Definition
Speakable is a Schema.org property used to indicate parts of a page that are especially suitable for text-to-speech or voice assistant playback. It was originally discussed in the context of news and voice search, but the underlying idea is broader: identify concise, self-contained passages that assistants can read or summarize clearly.
For AI-era search, speakable content overlaps with answer-ready content. Voice assistants, AI summaries, and multimodal experiences all benefit from passages that are short, accurate, source-backed, and understandable out of context.
Speakable markup is not a universal ranking shortcut and support varies by platform. Its value is strongest when paired with genuinely well-written page sections, clear headings, FAQ content, schema markup, and fast mobile experiences.
For GEO, the principle matters even where the markup itself is not used: write key answers so they can be spoken, summarized, and cited without forcing the model to reconstruct meaning from dense prose.
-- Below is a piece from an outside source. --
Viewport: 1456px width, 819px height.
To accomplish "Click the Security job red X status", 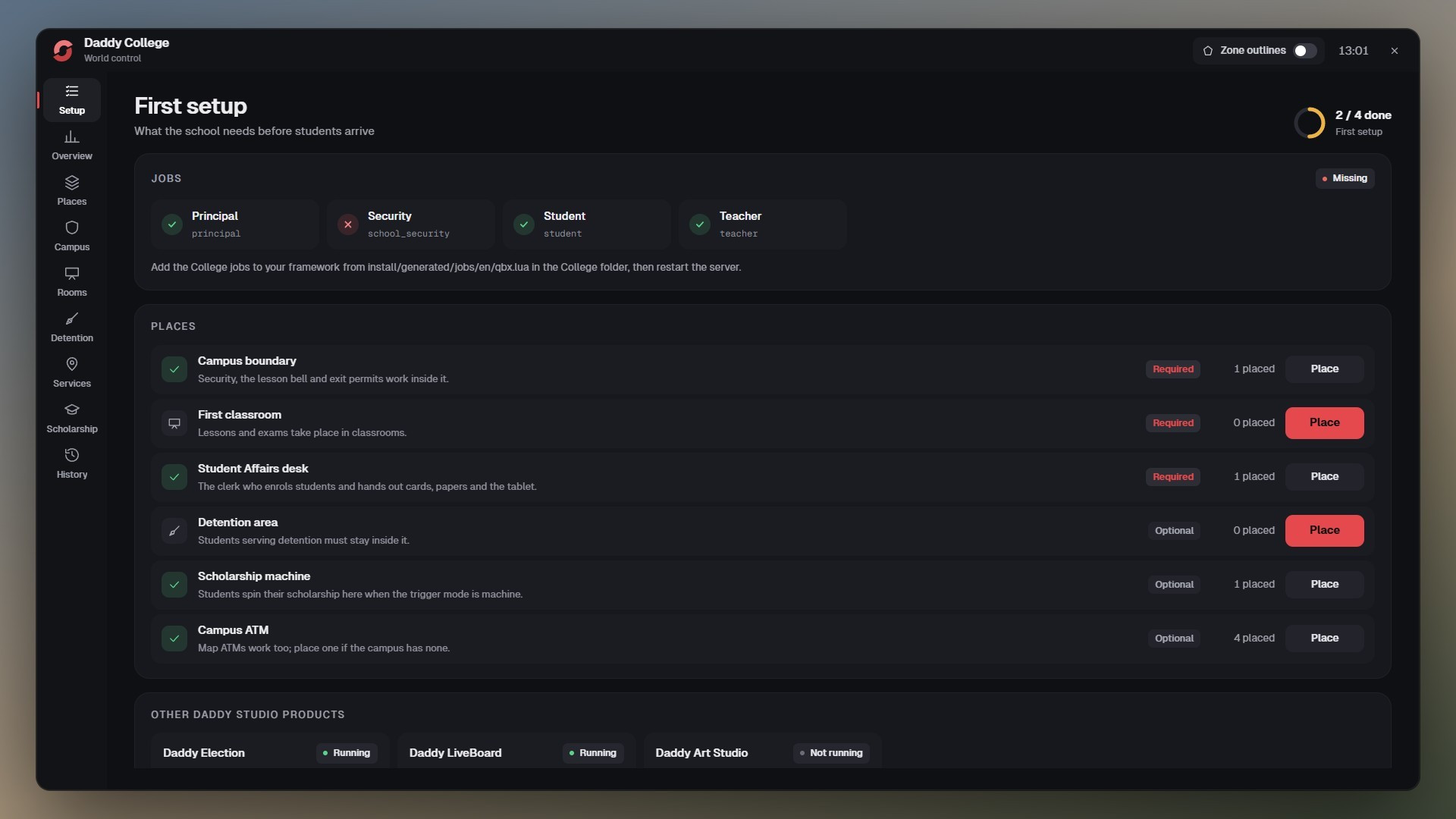I will click(x=348, y=224).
Current relevance: Speakable still matters for traditional rankings, but it also shapes whether AI answer engines can discover, trust, and cite a page. Strong implementation supports crawlability, passage extraction, structured understanding, and freshness signals across Google, Bing, ChatGPT, Perplexity, and agentic browsing tools.
Examples of Speakable
- A news publisher marks a concise summary paragraph as speakable so a voice assistant can read the most important update aloud.
- A local business rewrites service pages with short answer blocks that work for both voice search and AI Overview extraction.
- A healthcare site avoids marking long medical disclaimers as speakable and instead provides concise reviewed summaries with links to full guidance.
- A content team uses the speakable principle to make FAQ answers understandable when read aloud by an assistant.